Teresa Torres’ framework for deciding what to automate:

flowchart TD
    START["New Task"] --> Q1{"Do I need to\nbe involved?"}
    Q1 -->|No| AUTO["Fully Automate\n(AI does it)"]
    Q1 -->|Yes| Q2{"Does AI need\nmy input?"}
    Q2 -->|No| ASSIST["AI Assists\n(drafts for review)"]
    Q2 -->|Yes| Q3{"Is my input\ncomplex?"}
    Q3 -->|No| PROMPT["Simple Prompt\n(one-shot)"]
    Q3 -->|Yes| COLLAB["Collaborative\n(back-and-forth)"]
    
    style AUTO fill:#22c55e,color:#000
    style ASSIST fill:#3b82f6,color:#fff
    style PROMPT fill:#f59e0b,color:#000
    style COLLAB fill:#ef4444,color:#fff

For the morning briefing:

  • Calendar summary: Fully automate (AI formats it)
  • Email triage: AI assists (flags important, I decide actions)
  • Reading prioritization: AI assists (suggests priority, I confirm)

Localization Matters

The original implementation outputs in Korean using 해라체 style.

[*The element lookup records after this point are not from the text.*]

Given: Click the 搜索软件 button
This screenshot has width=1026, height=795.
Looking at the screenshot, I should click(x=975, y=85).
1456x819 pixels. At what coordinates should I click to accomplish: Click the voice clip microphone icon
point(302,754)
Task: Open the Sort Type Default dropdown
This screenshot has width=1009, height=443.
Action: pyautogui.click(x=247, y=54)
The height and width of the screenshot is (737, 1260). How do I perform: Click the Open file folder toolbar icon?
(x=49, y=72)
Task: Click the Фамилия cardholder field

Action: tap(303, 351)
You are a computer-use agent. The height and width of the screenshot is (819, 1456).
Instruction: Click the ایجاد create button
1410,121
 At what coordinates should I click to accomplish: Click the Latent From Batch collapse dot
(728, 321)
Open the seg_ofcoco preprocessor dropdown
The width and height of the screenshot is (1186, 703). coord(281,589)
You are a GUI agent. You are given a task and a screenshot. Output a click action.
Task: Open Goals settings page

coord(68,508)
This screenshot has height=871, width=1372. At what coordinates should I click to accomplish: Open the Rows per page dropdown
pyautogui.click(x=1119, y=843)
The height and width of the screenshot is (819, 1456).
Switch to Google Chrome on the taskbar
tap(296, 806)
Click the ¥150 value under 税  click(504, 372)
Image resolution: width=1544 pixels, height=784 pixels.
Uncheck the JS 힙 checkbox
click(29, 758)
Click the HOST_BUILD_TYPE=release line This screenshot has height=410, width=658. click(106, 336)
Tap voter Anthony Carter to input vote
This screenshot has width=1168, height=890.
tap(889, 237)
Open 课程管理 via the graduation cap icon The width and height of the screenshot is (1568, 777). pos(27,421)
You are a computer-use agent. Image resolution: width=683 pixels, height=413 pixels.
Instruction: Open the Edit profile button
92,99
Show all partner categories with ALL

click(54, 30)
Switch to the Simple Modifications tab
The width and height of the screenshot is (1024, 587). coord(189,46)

This isn’t just translation - it’s native output in the user’s preferred language and tone.

Why this matters:

  • Faster comprehension in native language
  • Consistent with other notes in the vault
  • No mental context-switching
  • Feels like your own writing, not AI output

Extending the Pattern

The /today command is just the start. The same pattern works for:

Weekly Review (/week)

  • Aggregate completed tasks
  • Summarize meeting notes
  • Generate reflection prompts

Project Briefs (/brief [project])

  • Pull recent commits
  • Summarize open issues
  • List pending decisions

Reading Digests (/digest)

  • Process saved articles
  • Generate summaries
  • Create reading list

Key Takeaways

  1. Document-first beats chat-first - Output should live in your knowledge system
  2. Git sync enables multi-device - Work from any machine, always current
  3. Localization is native, not translated - Generate in your preferred language from the start
  4. The framework matters - “Do I need to be involved?” guides what to automate
  5. Start simple, extend later - /today is one command; build the ecosystem over time

Teresa Torres built this as a non-developer. The barrier isn’t technical skill - it’s asking the right questions about your workflow and being willing to experiment.


Inspired by Teresa Torres’ approach to personal AI automation. The specific implementation uses tools available on macOS (icalBuddy, himalaya, Obsidian) but the pattern adapts to any platform.